Ainda que as intenções propaladas pelo prefeito de Campos dos Goytacazes façam sentido, alguém precisa informar a ele duas coisas básicas. A primeira é que asfixiada pelo administração estadual da qual o Dr. Serginho faz parte, a Universidade Estadual do Norte Fluminense (Uenf) mal consegue pagar suas contas com as obrigações que já tem, o que só não é mais grave porque boa parte dos custos com energia, água e internet foram internalizadas pelos servidores que estão trabalhando em casa.  Essa crise financeira ficará explícita em breve, pois a reitoria da Uenf está impondo uma volta ao trabalho presencial sem a garantia do oferecimento de equipamentos de proteção individual (EPIs) aos servidores e professores da instituição.

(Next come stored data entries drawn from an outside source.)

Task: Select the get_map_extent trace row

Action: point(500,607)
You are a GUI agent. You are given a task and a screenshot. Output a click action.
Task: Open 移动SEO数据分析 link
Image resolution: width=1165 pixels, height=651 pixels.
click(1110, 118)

A segunda é que adiantar a participação da Uenf em uma empreitada obscura como a criação dessa “faculdade pública” sem consulta prévia é o caminho mais rápido para isso não dar em nada. É que a a reitoria da Uenf pode até aparecer em fotos promocionais com os tradicionais apertos de mão (o atual reitor, aliás, se mostrou um expert nesse tipo de ação promocional), mas vai ficar nisso mesmo, pois objetivamente quem decide se haverá participação são servidores que acumulam perdas salariais de quase 50% só nos últimos sete anos, e que estão para ter tolhidos uma série de direitos graças ao pacote de maldades enviado à Assembleia Legislativa do Rio de Janeiro (ALerj) pelo governo acidental Cláudio Castro. Daí que trabalhar mais sob essas condições só na base do chicote. Como o governo Bolsonaro, do qual a família Garotinho é aliada, ainda não conseguiu abolir a Lei Áurea, eu diria que anunciar a participação da Uenf dá alguma legitimidade ao anúncio, mas não garantirá absolutamente nada.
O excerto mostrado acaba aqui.